This consultation is now closed.
The REFEDS Schema Editorial Board's subcommittee, the eduPerson Analytics Code subcommittee, has proposed a new attribute to be added to the eduPerson schema that would provide a way for an institution to send through a set of reporting codes as part of the authentication transaction, which SP will then use to create segmented usage reports. The primary use case captures the need of a publisher/library scenario where data is needed to understand the use of a given resource and be able to classify that resource into buckets (such as internal billing codes). This happens outside the authentication/authorization transaction and so is not itself an entitlement.

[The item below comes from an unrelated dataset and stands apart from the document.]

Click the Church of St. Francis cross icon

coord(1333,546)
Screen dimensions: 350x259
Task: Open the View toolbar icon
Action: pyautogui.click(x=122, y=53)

This consultation is open from: 4 March 2021 15:00 CET to 5 April 2021 17:00 CET.
Participants are invited:
- to consider the proposed new attribute for the eduPerson schema; and
- to propose appropriate changes / challenges to the proposed document.
The specification is available as a Google doc in Comment mode or as a PDF. Background on the eduPerson Analytics Code Subcommittee is available in the REFEDS Schema Editorial Board wiki space. All comments should be made on: email@example.com or added to the change log below. Comments posted to other channels will not be included in the consultation review.
Following the consultation all comments will be taken back to the REFEDS Schema Editorial Board subcommittee for review and if appropriate the document will then be forwarded to the REFEDS Steering Committee for sign-off and publication on the REFEDS website as per the REFEDS participants agreement.
|comment #||Line/Reference #||Proposed Change or Query||Proposer / Affiliation||Action / Decision (please leave blank)|
|1||n/a||I don’t like the attribute name - eduPersonAnalyticsID - its the ID part that worries me, its not an ‘Identity’ per se. I can foresee confusion and people sending almost or real PII in that ID value…. eduPersonAnalyticsTag or eduPersonAnalyticsValue ?||Alan Buxey||The committee agrees to changing this to eduPersonAnalyticsTag|
|2||"represents the use of a service by a subject"||The spec seems to allow for use as a targeted, privacy preserving identifier. I don't have a strong opinion regarding the name, but as worded I think this attribute could be used to represent an identity. If this is not the intent then use of the term 'subject' may need to be clarified.||Mark Jones / UTHealth||Language change: "aggregates the use of a service by a set of subjects"|
From the definition I get the impression the identifier intents to identify a service from the perspective of the Institution.
Perhaps the name of the attribute should reflect that.
My initial association with Analytics is "learning analytics"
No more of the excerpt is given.